CBIC HOJE

Brasília, 3 de setembro de 2010 Edição 4076 www.cbic.org.br
Construção civil cresceu 16,4%
no segundo trimestre de 2010
A construção civil registrou expansão de 16,4% no segundo trimestre de 2010, em relação a igual período do ano passado, segundo dados divulgados hoje (3) pelo Instituto Brasileiro de Geografia e Estatística (IBGE). A alta, que pode ser justificada pelo contínuo crescimento do financiamento imobiliário, pelo incremento do emprego formal e pelo crescimento da renda, também reflete a base deprimida de comparação.
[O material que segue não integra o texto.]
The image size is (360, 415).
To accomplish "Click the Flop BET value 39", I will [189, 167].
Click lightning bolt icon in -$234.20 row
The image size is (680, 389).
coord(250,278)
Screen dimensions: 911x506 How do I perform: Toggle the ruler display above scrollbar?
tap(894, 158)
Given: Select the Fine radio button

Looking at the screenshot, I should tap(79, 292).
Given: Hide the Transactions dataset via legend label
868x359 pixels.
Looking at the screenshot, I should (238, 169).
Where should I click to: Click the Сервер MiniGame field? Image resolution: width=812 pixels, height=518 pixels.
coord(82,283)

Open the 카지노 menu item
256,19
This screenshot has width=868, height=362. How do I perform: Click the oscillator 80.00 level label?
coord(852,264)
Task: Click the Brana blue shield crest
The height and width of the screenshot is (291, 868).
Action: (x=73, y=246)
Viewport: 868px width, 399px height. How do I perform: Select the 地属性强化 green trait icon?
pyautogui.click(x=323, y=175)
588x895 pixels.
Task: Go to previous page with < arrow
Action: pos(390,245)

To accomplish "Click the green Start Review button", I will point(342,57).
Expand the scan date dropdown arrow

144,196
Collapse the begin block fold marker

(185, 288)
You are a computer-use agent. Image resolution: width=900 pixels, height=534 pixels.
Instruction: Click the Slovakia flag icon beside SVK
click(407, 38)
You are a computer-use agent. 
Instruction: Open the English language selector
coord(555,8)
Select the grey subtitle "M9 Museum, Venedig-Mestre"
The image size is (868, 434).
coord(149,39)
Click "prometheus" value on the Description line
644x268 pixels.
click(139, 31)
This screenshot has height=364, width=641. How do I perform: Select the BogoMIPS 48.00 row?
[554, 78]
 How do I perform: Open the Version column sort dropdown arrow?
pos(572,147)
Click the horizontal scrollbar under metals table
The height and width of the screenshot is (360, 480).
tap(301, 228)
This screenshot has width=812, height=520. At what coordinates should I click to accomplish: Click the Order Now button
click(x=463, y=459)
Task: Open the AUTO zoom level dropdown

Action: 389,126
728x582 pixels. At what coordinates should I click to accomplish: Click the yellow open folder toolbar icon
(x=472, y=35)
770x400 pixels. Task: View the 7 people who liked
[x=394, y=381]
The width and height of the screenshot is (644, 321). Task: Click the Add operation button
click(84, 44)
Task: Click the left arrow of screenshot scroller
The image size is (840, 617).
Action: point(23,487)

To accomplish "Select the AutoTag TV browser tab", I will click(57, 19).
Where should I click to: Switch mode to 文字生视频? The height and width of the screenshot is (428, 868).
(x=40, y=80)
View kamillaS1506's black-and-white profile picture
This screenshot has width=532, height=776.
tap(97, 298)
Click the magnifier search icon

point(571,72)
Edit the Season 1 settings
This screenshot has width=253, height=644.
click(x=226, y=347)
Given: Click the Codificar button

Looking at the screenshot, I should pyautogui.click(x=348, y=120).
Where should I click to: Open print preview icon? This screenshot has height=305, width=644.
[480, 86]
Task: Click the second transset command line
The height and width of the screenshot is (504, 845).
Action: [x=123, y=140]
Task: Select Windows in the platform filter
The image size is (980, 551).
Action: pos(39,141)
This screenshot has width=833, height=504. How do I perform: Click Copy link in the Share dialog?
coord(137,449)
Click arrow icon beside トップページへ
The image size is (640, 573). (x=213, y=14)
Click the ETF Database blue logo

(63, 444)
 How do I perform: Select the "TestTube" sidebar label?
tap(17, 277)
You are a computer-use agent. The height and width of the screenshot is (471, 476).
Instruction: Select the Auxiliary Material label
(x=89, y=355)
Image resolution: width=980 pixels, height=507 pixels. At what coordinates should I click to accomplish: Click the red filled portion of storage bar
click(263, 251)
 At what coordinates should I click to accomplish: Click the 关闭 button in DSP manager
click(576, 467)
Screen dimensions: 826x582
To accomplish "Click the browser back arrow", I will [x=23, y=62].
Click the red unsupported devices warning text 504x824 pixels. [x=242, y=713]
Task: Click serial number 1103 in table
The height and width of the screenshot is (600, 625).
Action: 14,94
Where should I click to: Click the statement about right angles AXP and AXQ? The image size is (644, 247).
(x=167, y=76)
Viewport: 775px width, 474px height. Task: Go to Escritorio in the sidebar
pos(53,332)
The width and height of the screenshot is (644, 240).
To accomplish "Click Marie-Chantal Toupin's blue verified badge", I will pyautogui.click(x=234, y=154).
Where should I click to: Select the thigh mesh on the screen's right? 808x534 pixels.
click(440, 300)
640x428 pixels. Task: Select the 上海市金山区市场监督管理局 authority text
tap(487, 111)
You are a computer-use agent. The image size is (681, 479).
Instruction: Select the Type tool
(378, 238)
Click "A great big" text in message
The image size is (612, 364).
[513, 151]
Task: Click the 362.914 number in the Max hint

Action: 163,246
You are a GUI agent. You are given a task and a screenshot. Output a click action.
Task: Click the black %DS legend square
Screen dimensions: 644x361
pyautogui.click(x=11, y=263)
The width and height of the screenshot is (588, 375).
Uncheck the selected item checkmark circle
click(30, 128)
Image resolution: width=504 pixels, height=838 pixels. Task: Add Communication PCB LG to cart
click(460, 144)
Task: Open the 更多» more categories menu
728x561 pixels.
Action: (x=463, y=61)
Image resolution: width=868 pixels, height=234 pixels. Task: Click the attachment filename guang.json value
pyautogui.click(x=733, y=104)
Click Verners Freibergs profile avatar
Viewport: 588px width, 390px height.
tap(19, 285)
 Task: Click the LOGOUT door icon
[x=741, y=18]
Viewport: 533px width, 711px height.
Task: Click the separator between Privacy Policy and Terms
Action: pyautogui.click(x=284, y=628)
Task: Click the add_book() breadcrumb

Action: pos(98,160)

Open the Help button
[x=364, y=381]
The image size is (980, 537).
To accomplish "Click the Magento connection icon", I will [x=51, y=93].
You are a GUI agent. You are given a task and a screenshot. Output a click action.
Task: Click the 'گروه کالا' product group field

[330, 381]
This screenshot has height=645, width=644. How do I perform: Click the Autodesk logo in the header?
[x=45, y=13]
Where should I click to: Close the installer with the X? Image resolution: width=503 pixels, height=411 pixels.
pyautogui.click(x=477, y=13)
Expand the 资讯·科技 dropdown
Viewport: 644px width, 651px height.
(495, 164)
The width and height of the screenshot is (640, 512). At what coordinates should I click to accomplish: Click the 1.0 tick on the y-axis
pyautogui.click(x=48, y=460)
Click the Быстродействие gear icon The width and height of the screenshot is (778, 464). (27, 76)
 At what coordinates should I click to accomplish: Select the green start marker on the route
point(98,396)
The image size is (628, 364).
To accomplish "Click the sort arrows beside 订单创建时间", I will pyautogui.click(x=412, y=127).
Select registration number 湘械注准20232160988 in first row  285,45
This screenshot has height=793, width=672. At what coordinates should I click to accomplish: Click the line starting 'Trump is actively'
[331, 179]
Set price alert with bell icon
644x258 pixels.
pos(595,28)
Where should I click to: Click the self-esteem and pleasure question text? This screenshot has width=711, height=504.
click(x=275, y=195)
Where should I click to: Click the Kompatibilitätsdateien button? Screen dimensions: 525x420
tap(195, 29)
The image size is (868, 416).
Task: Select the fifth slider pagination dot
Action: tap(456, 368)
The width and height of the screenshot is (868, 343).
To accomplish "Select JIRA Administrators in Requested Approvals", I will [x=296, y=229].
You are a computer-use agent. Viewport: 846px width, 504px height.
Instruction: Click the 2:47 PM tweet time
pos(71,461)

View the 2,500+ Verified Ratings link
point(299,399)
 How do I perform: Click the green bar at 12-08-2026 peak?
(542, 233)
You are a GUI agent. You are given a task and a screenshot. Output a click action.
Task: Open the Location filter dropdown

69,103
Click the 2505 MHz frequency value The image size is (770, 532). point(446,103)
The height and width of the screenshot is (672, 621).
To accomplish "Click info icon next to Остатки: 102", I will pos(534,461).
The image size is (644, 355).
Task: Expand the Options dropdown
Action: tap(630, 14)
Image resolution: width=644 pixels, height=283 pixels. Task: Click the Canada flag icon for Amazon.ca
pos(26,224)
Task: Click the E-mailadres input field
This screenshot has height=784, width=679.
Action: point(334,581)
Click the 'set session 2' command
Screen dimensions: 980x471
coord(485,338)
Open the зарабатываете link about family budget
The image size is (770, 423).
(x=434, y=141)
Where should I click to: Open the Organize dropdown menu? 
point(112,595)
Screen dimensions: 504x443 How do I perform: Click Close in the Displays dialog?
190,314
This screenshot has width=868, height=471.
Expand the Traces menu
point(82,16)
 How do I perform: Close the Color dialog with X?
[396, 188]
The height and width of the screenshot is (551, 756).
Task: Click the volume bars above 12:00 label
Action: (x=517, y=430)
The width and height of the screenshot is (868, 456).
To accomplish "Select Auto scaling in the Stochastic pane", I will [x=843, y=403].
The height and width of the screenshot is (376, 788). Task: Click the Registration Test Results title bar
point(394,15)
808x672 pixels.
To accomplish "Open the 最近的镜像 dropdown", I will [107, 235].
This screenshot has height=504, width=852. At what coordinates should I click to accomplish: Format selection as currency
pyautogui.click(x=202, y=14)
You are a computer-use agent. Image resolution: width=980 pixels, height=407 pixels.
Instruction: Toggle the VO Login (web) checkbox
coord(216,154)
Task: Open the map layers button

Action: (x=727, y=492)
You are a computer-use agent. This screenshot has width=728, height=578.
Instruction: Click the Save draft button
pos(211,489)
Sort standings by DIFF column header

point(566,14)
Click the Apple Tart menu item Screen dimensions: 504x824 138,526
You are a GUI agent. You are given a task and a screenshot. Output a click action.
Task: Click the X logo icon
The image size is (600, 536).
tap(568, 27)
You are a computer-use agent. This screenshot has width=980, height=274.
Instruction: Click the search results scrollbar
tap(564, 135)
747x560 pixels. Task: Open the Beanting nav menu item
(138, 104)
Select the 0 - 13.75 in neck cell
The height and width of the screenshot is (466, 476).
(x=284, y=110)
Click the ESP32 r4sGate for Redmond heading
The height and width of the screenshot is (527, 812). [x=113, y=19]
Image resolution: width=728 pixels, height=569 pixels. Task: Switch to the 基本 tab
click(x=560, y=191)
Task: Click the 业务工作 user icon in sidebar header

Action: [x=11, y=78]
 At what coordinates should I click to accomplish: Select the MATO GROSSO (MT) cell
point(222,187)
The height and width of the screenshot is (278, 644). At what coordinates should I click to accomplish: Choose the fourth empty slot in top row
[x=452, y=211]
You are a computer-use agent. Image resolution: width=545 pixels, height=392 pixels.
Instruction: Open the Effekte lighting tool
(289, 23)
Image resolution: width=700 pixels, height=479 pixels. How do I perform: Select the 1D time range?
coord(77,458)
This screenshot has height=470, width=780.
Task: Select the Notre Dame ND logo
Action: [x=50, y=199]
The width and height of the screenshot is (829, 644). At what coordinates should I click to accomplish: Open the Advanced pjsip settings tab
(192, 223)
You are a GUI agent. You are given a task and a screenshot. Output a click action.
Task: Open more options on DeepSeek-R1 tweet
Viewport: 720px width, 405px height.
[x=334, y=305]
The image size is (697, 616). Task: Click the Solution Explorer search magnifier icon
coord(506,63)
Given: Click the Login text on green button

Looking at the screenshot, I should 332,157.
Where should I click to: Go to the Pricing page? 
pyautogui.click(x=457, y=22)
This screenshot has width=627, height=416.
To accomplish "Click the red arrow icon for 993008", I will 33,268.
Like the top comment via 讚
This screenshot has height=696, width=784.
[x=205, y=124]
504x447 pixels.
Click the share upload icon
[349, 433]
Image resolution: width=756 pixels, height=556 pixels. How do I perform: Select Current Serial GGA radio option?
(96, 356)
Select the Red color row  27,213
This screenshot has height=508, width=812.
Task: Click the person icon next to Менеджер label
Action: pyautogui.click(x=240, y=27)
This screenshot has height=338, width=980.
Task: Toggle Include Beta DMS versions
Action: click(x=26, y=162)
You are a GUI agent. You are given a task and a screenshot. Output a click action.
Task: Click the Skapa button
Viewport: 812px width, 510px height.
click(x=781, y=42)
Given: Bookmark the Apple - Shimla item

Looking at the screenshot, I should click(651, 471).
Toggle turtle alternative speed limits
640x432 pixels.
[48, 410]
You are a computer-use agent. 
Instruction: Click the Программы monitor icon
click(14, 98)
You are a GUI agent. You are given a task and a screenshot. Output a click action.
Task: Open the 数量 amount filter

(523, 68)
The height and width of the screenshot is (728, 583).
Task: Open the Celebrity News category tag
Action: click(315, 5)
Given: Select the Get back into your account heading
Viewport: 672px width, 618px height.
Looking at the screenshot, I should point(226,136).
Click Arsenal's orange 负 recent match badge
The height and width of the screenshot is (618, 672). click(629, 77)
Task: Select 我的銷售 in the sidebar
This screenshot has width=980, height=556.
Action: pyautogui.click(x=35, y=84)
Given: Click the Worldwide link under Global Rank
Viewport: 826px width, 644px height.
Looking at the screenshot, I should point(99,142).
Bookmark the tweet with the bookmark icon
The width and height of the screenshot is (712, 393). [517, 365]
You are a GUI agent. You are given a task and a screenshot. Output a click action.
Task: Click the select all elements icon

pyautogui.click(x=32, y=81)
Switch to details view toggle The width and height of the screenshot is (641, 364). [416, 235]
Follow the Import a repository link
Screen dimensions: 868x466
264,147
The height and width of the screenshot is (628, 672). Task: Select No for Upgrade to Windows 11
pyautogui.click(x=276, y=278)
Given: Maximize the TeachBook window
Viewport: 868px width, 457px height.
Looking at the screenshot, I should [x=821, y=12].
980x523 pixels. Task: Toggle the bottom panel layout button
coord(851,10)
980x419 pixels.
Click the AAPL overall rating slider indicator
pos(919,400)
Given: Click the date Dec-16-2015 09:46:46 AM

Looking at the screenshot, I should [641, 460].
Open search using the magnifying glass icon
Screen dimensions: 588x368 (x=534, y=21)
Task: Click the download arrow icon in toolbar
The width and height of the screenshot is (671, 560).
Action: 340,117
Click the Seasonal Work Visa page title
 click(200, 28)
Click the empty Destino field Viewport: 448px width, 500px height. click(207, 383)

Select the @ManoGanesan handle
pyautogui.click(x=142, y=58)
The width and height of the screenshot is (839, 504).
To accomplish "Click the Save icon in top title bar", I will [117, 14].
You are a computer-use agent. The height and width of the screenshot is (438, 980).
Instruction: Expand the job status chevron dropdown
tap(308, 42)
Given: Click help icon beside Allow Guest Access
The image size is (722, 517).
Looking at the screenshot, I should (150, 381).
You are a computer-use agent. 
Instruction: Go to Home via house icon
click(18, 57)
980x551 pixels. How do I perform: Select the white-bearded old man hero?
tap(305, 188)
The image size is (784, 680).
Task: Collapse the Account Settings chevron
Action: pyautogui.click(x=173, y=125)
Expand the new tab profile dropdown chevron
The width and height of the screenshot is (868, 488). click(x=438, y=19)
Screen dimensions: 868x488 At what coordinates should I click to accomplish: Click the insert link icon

No segundo trimestre de 2009, o setor sentia os reflexos da crise econômica e, por isso, apresentou queda de 9,3% no conjunto das suas atividades. No primeiro semestre de 2010, a construção civil cresceu 15,7% (em relação aos primeiros seis meses de 2009). De acordo com o Banco de Dados da CBIC, os números positivos observados na geração de vagas formais, já sinalizavam o desempenho mais satisfatório do setor. Dados do Cadastro Geral de Empregados e Desempregados (CAGED), divulgados pelo Ministério do Trabalho e Emprego, revelam que nos primeiros seis meses de 2010 a construção gerou um saldo de 230.019 novas vagas formais de trabalho em todo o país, enquanto, em igual período do ano anterior foram geradas 79.405 vagas. Outro resultado que também ajuda a compreender o desempenho do setor diz respeito ao financiamento imobiliário. Segundo a Associação Brasileira das Entidades de Crédito Imobiliário e Poupança (Abecip), o número de unidades financiadas no país (com recursos do Sistema Brasileiro de Poupança e Empréstimo - SBPE) cresceu 51,47% no primeiro semestre de 2010 (também em relação a igual período do ano anterior). Assim, enquanto nos primeiros seis meses de 2009 foram financiadas 123.881 unidades, em iguais meses de 2010 este número saltou para 187.641 unidades. Já o Produto Interno Bruto (PIB) do país, de acordo com o IBGE, cresceu 1,2% no segundo trimestre de 2010 em relação aos primeiros três meses do ano (na série com ajuste sazonal). Este resultado, que foi inferior ao observado no período de janeiro a março, quando o país cresceu 2,7% em comparação ao quarto trimestre de 2009, superou as expectativas dos analistas de mercado, que esperavam avanço de 0,5% a 1,0%. Na comparação com o segundo trimestre do ano passado, o PIB nacional cresceu 8,8%.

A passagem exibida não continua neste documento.